Why we Feel Insulted

Srimad Bhagavatam 11.31.41 - Why we Feel Insulted (download mp3)
by Braj Mohan Prabhu at ISKCON Chowpatty

SB 11.23.41
paribhūta imāṁ gāthām
agāyata narādhamaiḥ
pātayadbhiḥ sva dharma-stho
dhṛtim āsthāya sāttvikīm

Even while being insulted by these low-class men who were trying to effect his downfall, he remained steady in his spiritual duties. Fixing his resolution in the mode of goodness, he began to chant the following song.

Resolution in the mode of goodness is described in Bhagavad-gītā (18.33):

dhṛtyā yayā dhārayate
dhṛtiḥ sā pārtha sāttvikī
“O son of Pṛthā, that determination which is unbreakable, which is sustained with steadfastness by yoga practice, and thus controls the mind, life and the acts of the senses, is in the mode of goodness.”

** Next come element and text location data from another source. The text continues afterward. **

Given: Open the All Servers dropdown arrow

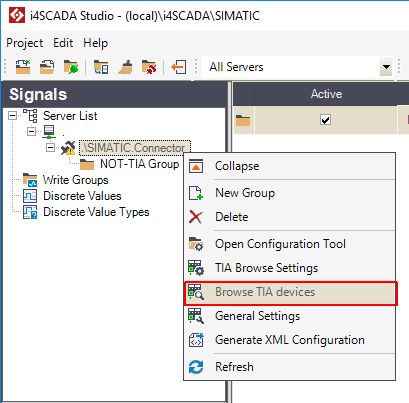Looking at the screenshot, I should (x=386, y=67).
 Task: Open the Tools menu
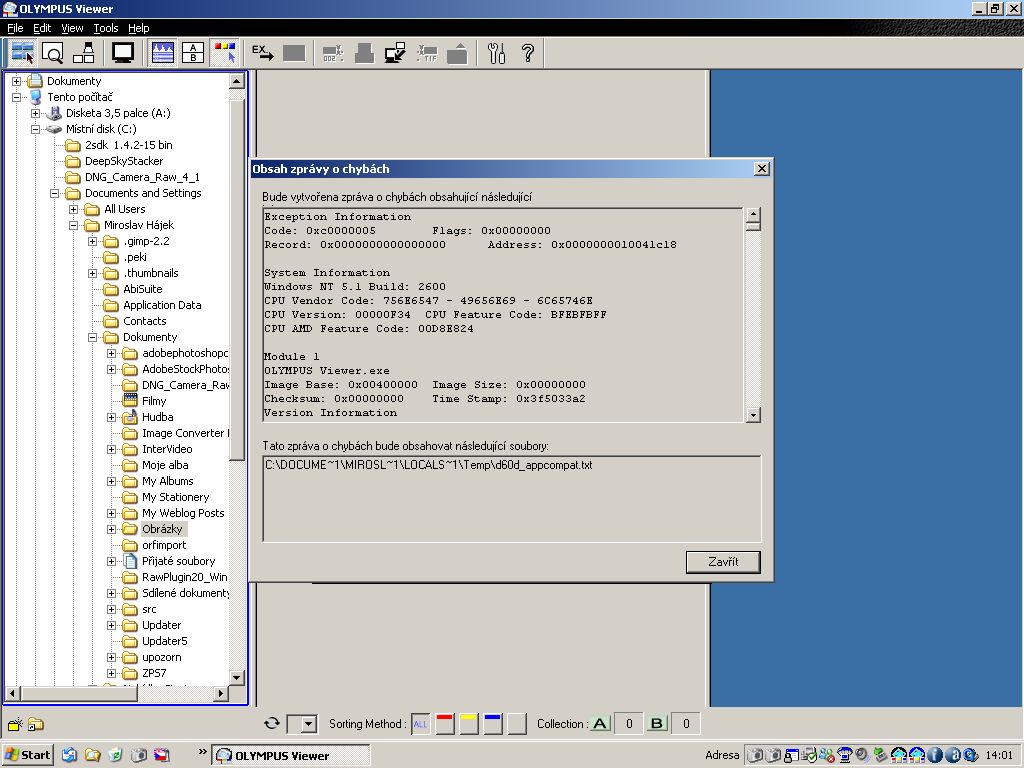click(x=105, y=28)
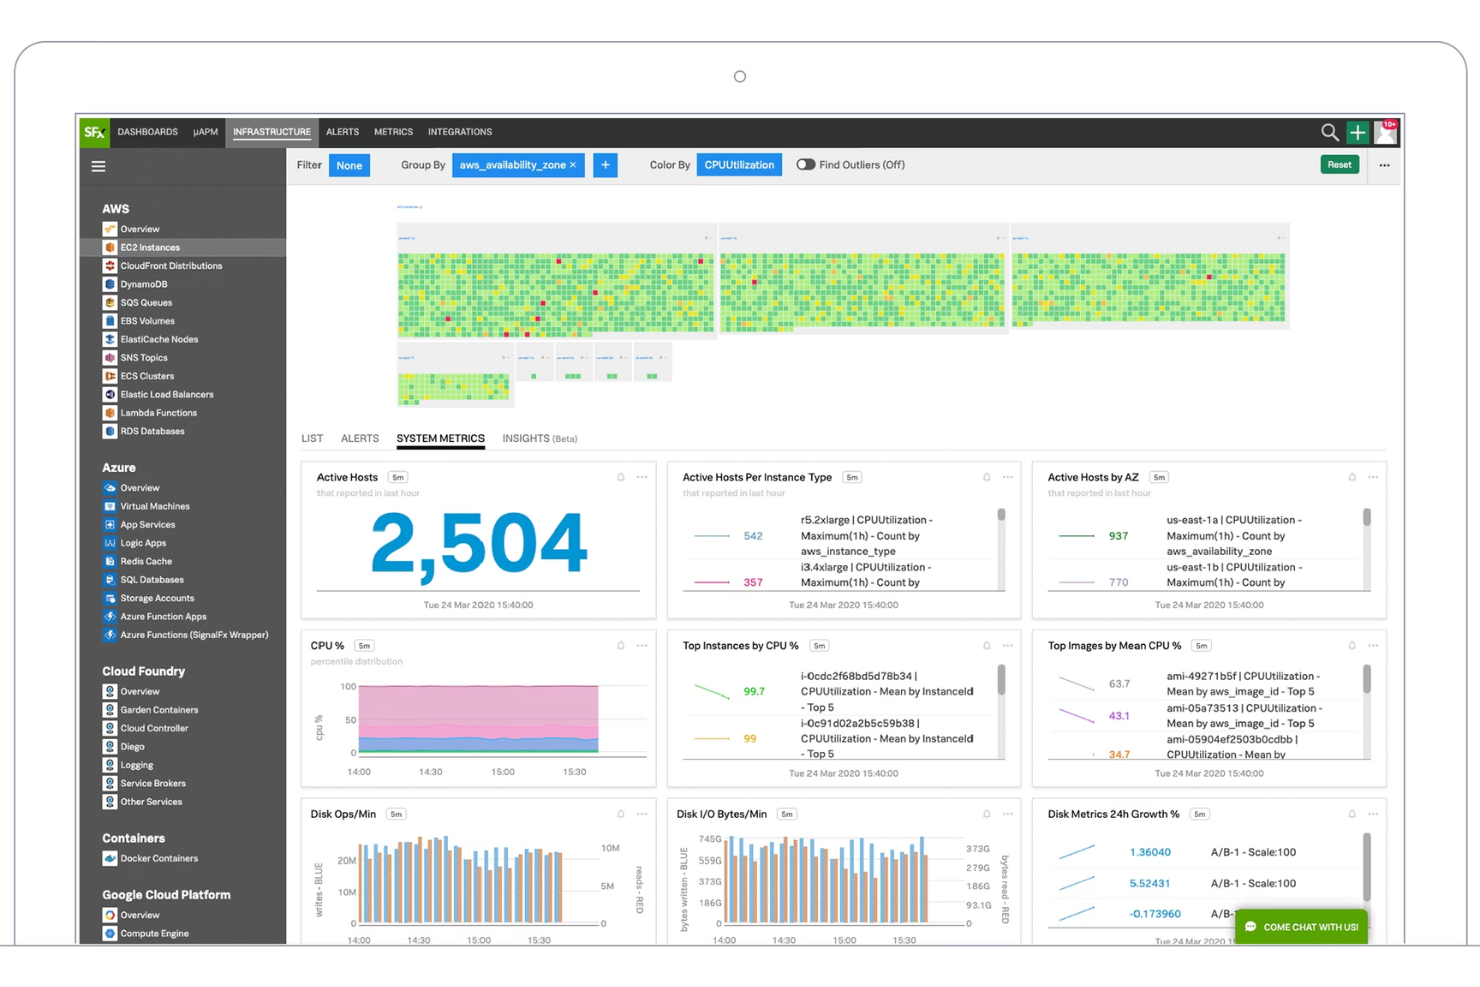Switch to the ALERTS tab

(359, 438)
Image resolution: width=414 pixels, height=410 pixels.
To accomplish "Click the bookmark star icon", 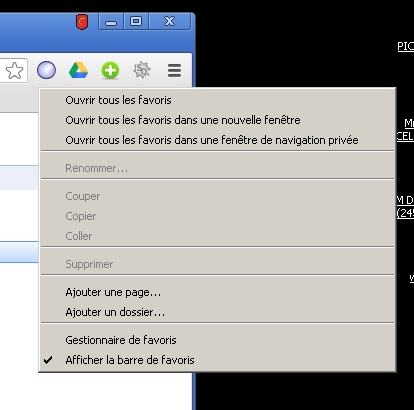I will pos(15,70).
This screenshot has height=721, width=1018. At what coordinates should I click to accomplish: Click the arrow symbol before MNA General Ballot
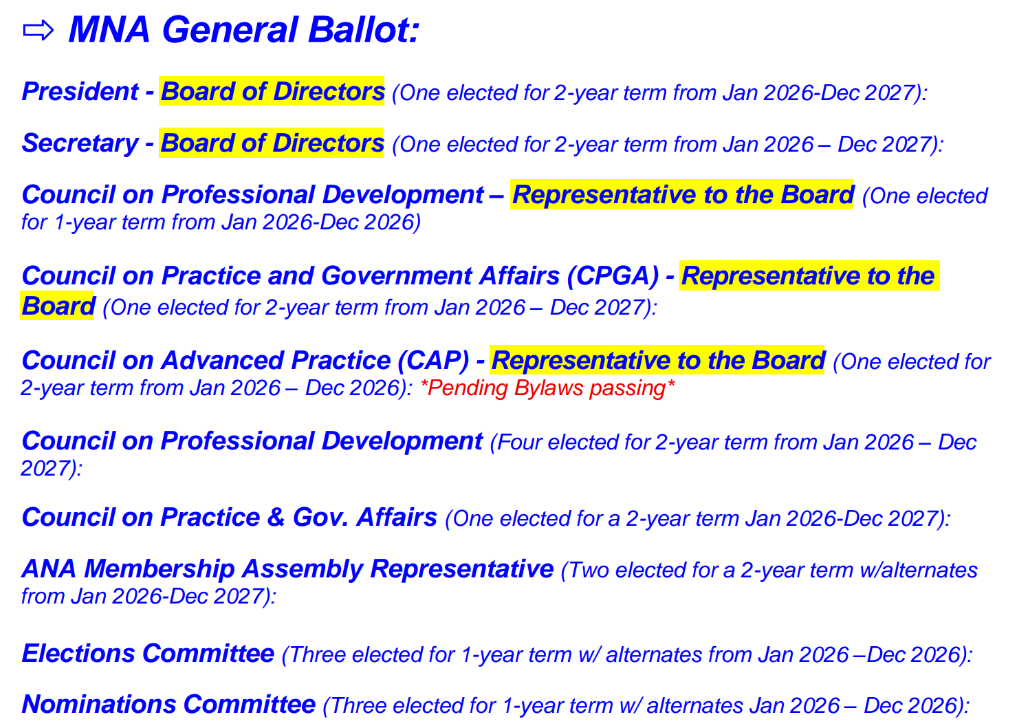(x=37, y=31)
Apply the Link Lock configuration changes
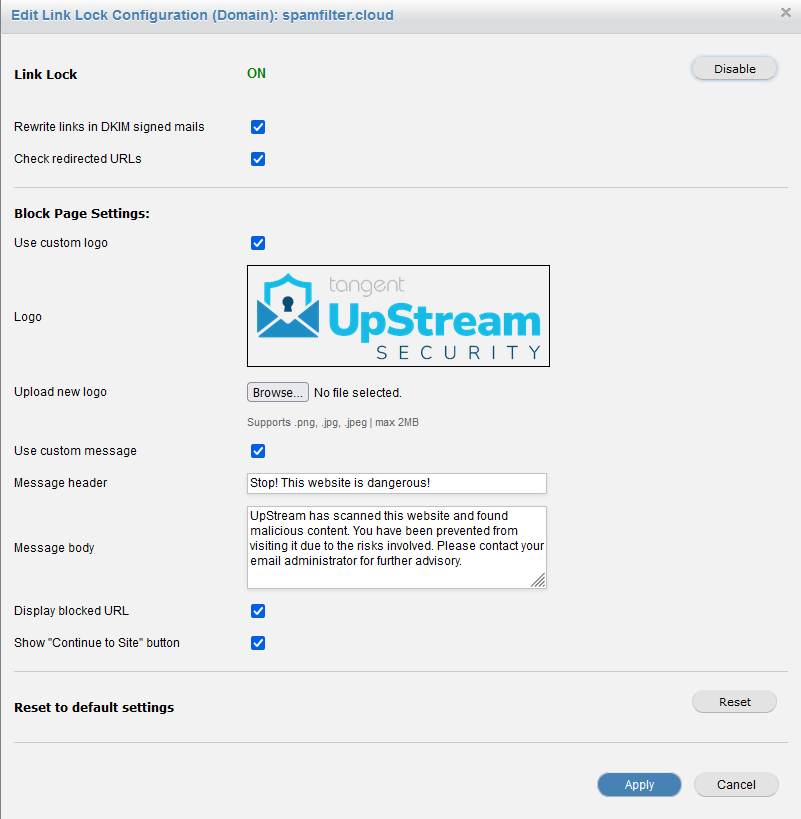Viewport: 801px width, 819px height. click(639, 785)
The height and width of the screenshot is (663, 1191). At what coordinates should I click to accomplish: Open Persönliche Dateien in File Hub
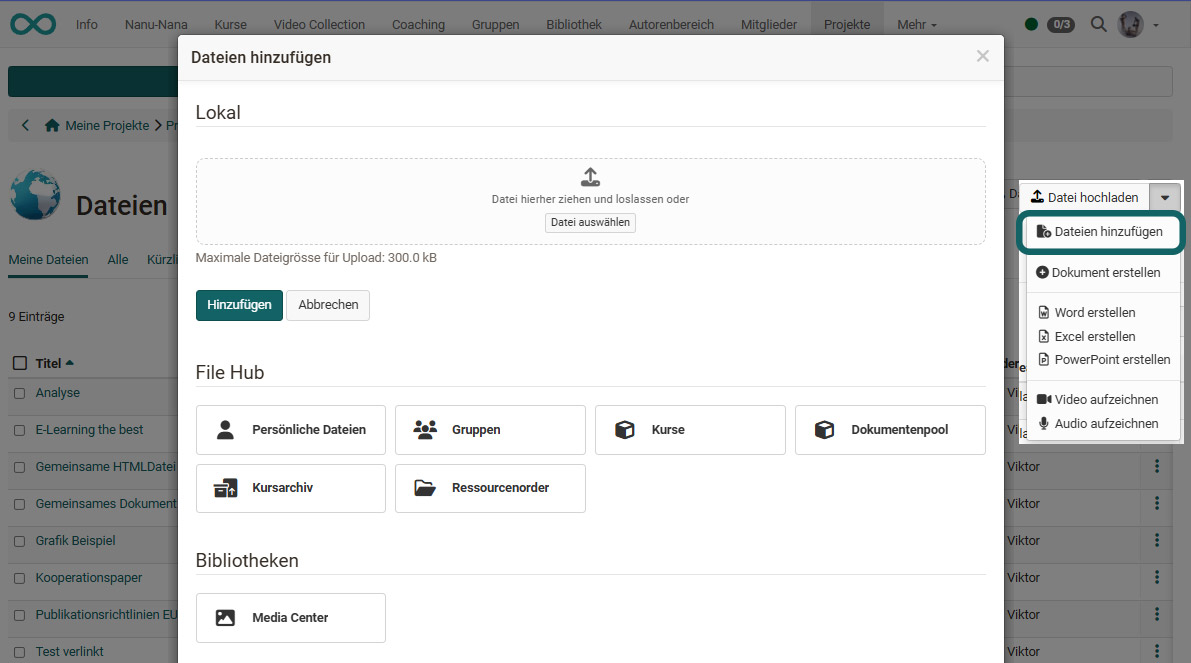pyautogui.click(x=291, y=430)
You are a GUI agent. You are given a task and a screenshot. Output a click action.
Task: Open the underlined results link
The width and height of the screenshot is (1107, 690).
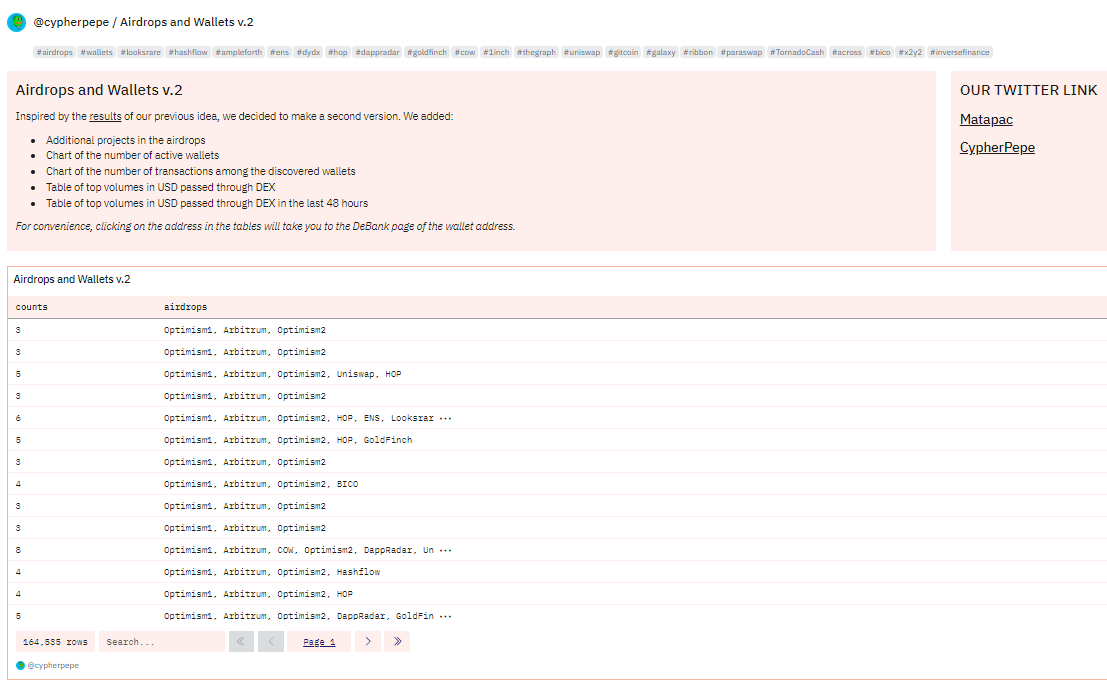point(105,116)
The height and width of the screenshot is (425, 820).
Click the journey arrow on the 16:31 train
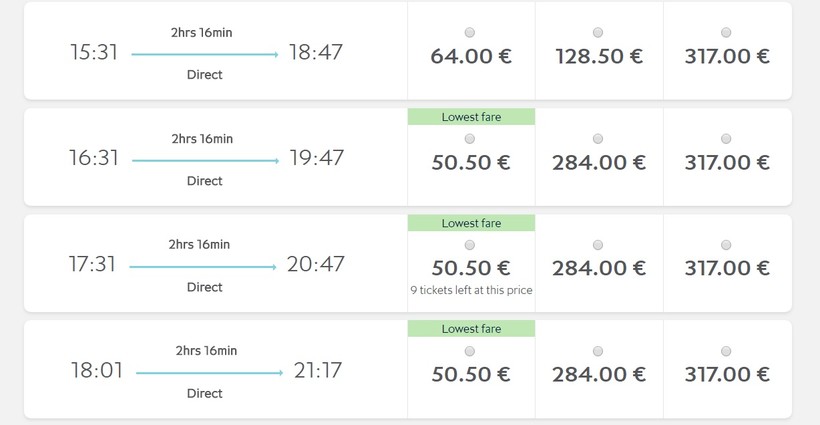205,160
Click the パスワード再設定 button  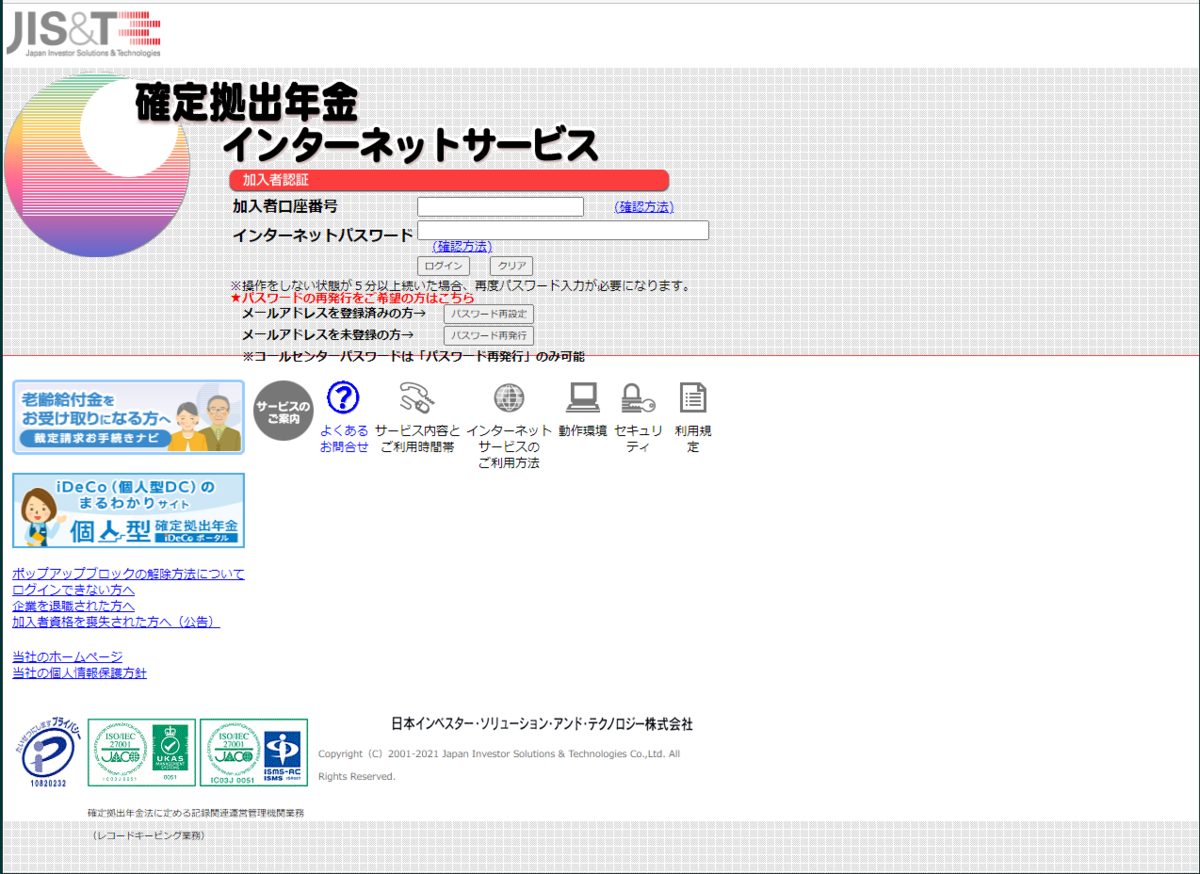489,313
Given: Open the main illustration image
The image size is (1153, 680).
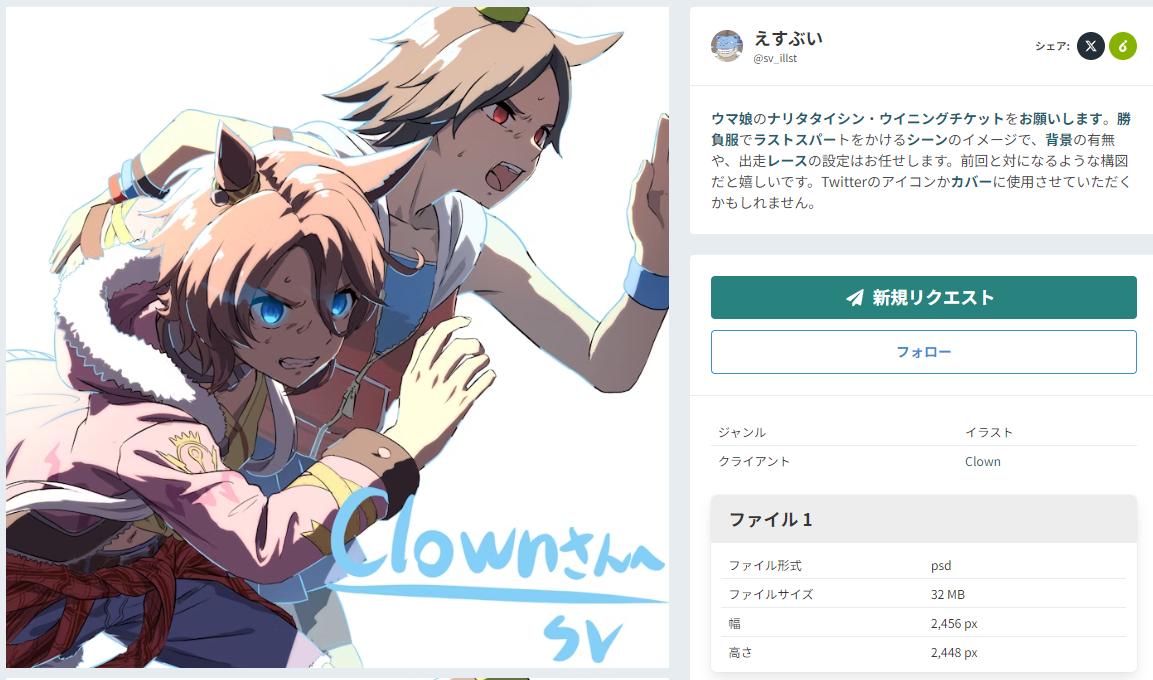Looking at the screenshot, I should (338, 337).
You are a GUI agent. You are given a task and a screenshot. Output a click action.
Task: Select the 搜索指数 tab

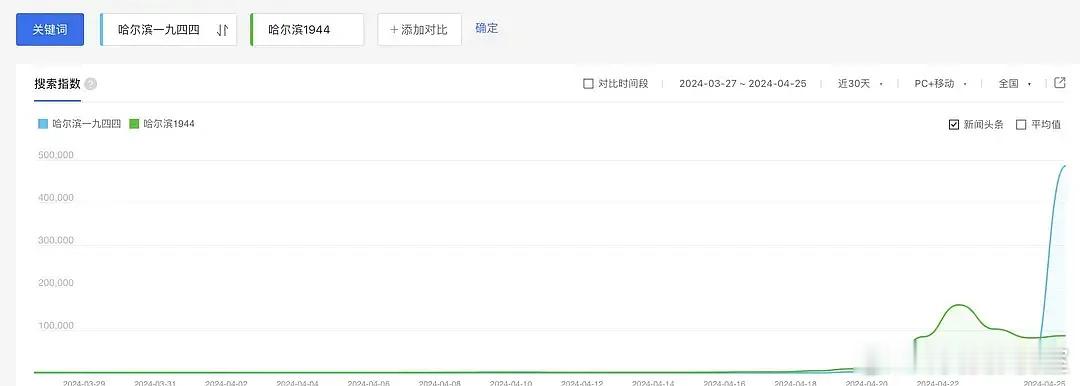pos(58,84)
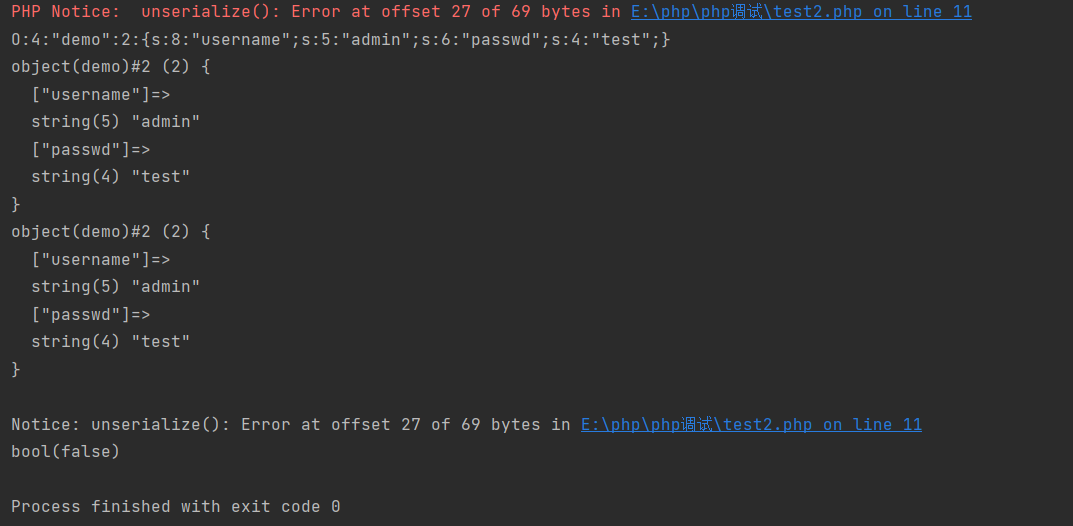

Atheists who are envious of the devotees of the Supreme Lord are called narādhamas, or the lowest of men, and undoubtedly are enroute to hell. By all means at their disposal they disturb the devotional service of the Lord, sometimes by direct attack and sometimes by mockery. The devotees, however, remain tolerant, fixing their determination in the mode of goodness. As described by Śrīla Rūpa Gosvāmī in Śrī Upadeśāmṛta (1):

vāco vegaṁ manasaḥ krodha-vegaṁ
jihvā-vegam udaropastha-vegam
etān vegān yo viṣaheta dhīraḥ
sarvām apīmāṁ pṛthivīṁ sa śiṣyāt
“A sober person who can tolerate the urge to speak, the mind’s demands, the actions of anger and the urges of the tongue, belly and genitals is qualified to make disciples all over the world.”